Here is a summary of the points I’ve made about Prayer over the past few weeks:
- Prayer is nothing more or less than continually being in God’s presence. I call it hanging out with God.
- Jesus set the example for us to follow when it comes to prayer. He wanted only to do God’s will and knew he could only accomplish this through continual contact with God.
- The Lord’s Prayer is the prayer Jesus taught his disciples.
- Four categories of prayer found in the Lord’s Prayer are: Praise, Confession, Thanksgiving and Petition. It’s a good idea to use these categories in our own prayers.
- When we hang out with God we receive the blessing of God’s peace.
The Bible gives us some great examples of prayer. I’m closing with one of King David’s finest prayers, found in 2 Samuel 7:18-29:
Then King David went in and sat before the LORD, and he said:
“Who am I, O Sovereign LORD, and what is my family, that you have brought me this far? And as if this were not enough in your sight, O Sovereign LORD, you have also spoken about the future of the house of your servant. Is this your usual way of dealing with man, O Sovereign LORD ? What more can David say to you? For you know your servant, O Sovereign LORD. For the sake of your word and according to your will, you have done this great thing and made it known to your servant. How great you are, O Sovereign LORD! There is no one like you, and there is no God but you, as we have heard with our own ears. And who is like your people Israel—the one nation on earth that God went out to redeem as a people for himself, and to make a name for himself, and to perform great and awesome wonders by driving out nations and their gods from before your people, whom you redeemed from Egypt? You have established your people Israel as your very own forever, and you, O LORD, have become their God. And now, LORD God, keep forever the promise you have made concerning your servant and his house. Do as you promised, so that your name will be great forever. Then men will say, ‘The LORD Almighty is God over Israel!’ And the house of your servant David will be established before you. O LORD Almighty, God of Israel, you have revealed this to your servant, saying, ‘I will build a house for you.’ So your servant has found courage to offer you this prayer. O Sovereign LORD, you are God! Your words are trustworthy, and you have promised these good things to your servant. Now be pleased to bless the house of your servant, that it may continue forever in your sight; for you, O Sovereign LORD, have spoken, and with your blessing the house of your servant will be blessed forever.”
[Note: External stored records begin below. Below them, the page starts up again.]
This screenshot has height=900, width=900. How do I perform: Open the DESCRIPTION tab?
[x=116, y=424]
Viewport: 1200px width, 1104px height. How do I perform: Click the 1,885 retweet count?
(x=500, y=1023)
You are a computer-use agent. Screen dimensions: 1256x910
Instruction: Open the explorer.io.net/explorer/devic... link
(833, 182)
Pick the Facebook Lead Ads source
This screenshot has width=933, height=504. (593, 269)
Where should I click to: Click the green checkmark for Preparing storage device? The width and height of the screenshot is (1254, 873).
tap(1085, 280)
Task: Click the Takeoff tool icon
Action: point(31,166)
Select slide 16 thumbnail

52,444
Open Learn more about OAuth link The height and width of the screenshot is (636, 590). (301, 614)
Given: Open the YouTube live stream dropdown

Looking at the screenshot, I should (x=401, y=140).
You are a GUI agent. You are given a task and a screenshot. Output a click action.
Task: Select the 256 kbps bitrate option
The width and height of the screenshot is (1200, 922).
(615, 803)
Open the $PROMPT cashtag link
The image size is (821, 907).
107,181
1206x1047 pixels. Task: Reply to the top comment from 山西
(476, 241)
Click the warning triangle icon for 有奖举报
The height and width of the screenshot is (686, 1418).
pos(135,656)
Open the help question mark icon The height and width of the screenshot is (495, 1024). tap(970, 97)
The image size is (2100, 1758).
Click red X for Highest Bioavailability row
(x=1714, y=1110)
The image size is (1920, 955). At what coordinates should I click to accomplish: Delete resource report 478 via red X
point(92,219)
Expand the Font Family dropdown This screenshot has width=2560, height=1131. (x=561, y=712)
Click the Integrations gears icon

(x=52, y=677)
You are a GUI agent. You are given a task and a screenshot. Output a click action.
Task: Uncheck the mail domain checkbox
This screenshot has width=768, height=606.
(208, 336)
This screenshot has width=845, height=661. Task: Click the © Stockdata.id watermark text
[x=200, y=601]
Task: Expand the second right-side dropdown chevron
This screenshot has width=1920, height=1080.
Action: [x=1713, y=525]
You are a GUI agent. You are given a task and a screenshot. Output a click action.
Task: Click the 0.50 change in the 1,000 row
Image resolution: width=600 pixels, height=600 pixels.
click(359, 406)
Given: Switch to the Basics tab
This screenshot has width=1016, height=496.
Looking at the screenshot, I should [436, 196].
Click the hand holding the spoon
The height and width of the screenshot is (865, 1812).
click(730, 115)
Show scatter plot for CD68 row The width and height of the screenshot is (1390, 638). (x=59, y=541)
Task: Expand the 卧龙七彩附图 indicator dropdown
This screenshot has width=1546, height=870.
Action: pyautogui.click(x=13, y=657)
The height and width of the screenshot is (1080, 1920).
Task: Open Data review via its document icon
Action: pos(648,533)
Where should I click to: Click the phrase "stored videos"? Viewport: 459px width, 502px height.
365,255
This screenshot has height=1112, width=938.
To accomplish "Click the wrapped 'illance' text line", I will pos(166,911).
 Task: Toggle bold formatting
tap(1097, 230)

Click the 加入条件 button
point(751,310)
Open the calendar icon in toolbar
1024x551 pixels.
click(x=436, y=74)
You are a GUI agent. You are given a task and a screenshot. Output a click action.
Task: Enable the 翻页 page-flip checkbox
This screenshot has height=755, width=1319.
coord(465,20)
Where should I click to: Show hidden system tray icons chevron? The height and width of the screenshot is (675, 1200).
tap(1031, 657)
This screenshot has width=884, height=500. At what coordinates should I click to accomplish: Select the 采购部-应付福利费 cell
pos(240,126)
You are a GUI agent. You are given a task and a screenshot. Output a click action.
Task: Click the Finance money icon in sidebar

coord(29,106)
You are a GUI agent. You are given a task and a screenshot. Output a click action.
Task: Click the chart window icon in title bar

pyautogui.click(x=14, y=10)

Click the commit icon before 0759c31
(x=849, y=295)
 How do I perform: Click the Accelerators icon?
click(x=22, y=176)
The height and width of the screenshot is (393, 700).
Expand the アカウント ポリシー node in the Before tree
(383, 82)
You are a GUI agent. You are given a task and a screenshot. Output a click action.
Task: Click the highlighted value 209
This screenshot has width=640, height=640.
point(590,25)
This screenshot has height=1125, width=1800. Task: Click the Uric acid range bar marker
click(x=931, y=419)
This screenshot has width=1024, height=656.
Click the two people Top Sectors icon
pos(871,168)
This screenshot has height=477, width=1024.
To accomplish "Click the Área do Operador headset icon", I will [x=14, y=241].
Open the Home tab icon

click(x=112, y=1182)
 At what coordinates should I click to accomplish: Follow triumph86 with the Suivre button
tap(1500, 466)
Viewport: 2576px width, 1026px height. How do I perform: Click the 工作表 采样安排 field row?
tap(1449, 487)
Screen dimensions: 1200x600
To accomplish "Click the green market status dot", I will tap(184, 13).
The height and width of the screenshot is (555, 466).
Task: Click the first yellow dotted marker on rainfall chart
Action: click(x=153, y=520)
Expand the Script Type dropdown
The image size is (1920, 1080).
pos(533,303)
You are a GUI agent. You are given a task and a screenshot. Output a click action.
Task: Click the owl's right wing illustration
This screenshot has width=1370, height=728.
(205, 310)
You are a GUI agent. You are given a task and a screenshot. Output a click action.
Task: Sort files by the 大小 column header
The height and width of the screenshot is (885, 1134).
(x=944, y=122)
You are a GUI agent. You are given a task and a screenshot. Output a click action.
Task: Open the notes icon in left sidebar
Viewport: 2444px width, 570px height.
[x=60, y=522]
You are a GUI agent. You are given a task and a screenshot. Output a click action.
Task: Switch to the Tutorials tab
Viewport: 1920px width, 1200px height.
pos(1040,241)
Isn’t this a great prayer? I’ve learned a lot about how to pray by studying it. Here is a list of more great prayers in the Bible:
- Genesis 32:9-32
- 2 Chronicles 20:5-12
- Ezra 9:6-15
- Nehemiah 1:1-11
- Daniel 9:4-19
- Acts 4:23-31
Discussion Questions for Letter No. 2: How to Pray
- Is prayer something you enjoy? Does it come easily to you? Why or Why not?
- How would you describe the way you pray?
- If prayer is “hanging out with God,” what does that tell you about prayer?
- Try reading aloud Psalm 23. What can you learn about prayer from it?
- What kinds of things do you think Jesus was praying about with his Father in heaven?
- Are you in the habit of praising God? Why or Why not?
- Do you feel you can be totally honest with God about your sins? Why or Why not?
- What kinds of things to you give thanks for? How often do you do this?
- What are your first thoughts when you wake up in the morning? At what point do you think about God?
- How does praising God effect our state of mind?
- What kinds of things do we praise God for?
- Why is it important to confess our sins?
- Is there someone you know who enjoys praying? What might you learn from him or her?
- How would you explain, in your own words, each of the following categories of prayer?:
- How easy is it for you to leave things in God’s hands? How can modeling our prayers on the Lord’s Prayer help us with this?